Print the full listing below word for word, omitting the pictures.
[Start Given information]
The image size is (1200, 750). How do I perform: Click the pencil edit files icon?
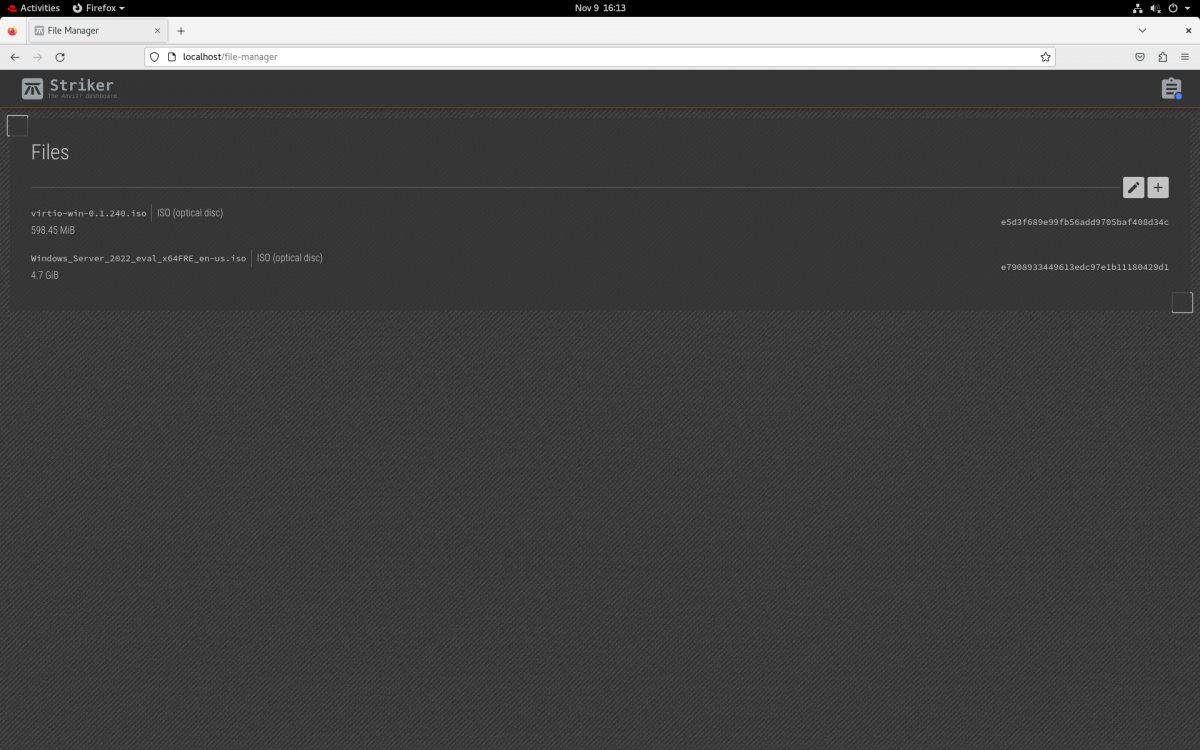click(x=1133, y=187)
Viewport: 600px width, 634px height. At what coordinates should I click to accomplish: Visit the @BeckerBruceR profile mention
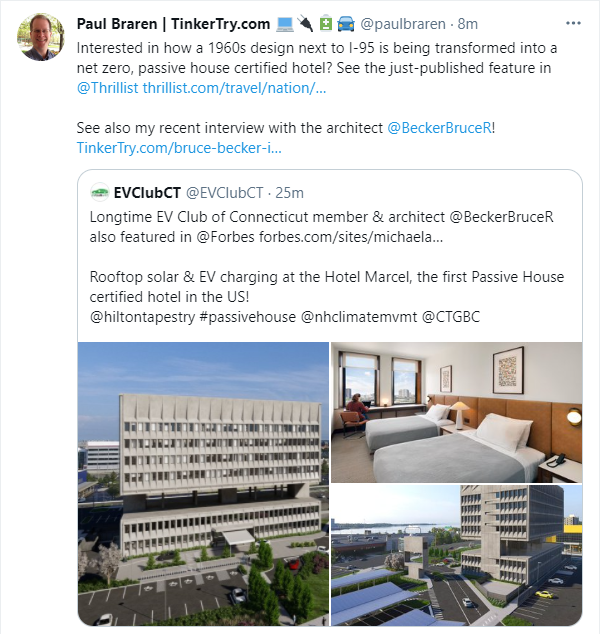(439, 128)
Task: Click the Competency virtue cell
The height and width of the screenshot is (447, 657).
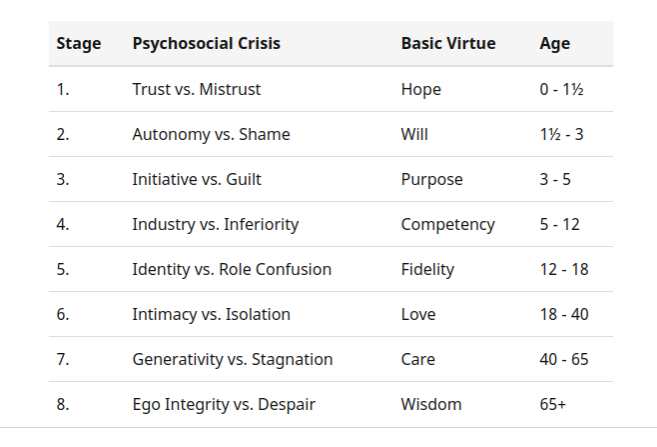Action: [x=448, y=225]
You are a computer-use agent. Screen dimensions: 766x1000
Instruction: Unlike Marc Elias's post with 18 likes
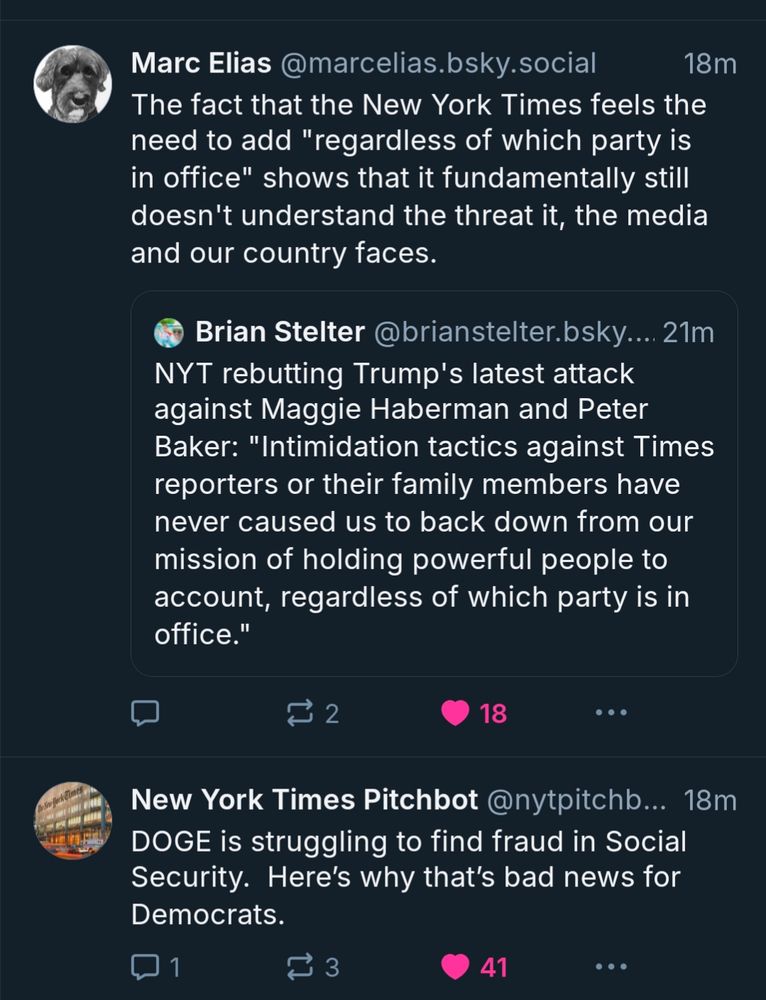[x=457, y=713]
[End Given information]
- Task output:
The image size is (1200, 750). How do I perform: Click the pencil edit files icon?
click(x=1133, y=187)
Viewport: 600px width, 634px height. At what coordinates should I click to accomplish: Visit the @BeckerBruceR profile mention
(439, 128)
Task: Click the Competency virtue cell
The height and width of the screenshot is (447, 657).
Action: [x=448, y=225]
You are a computer-use agent. Screen dimensions: 766x1000
Instruction: Unlike Marc Elias's post with 18 likes
[x=457, y=713]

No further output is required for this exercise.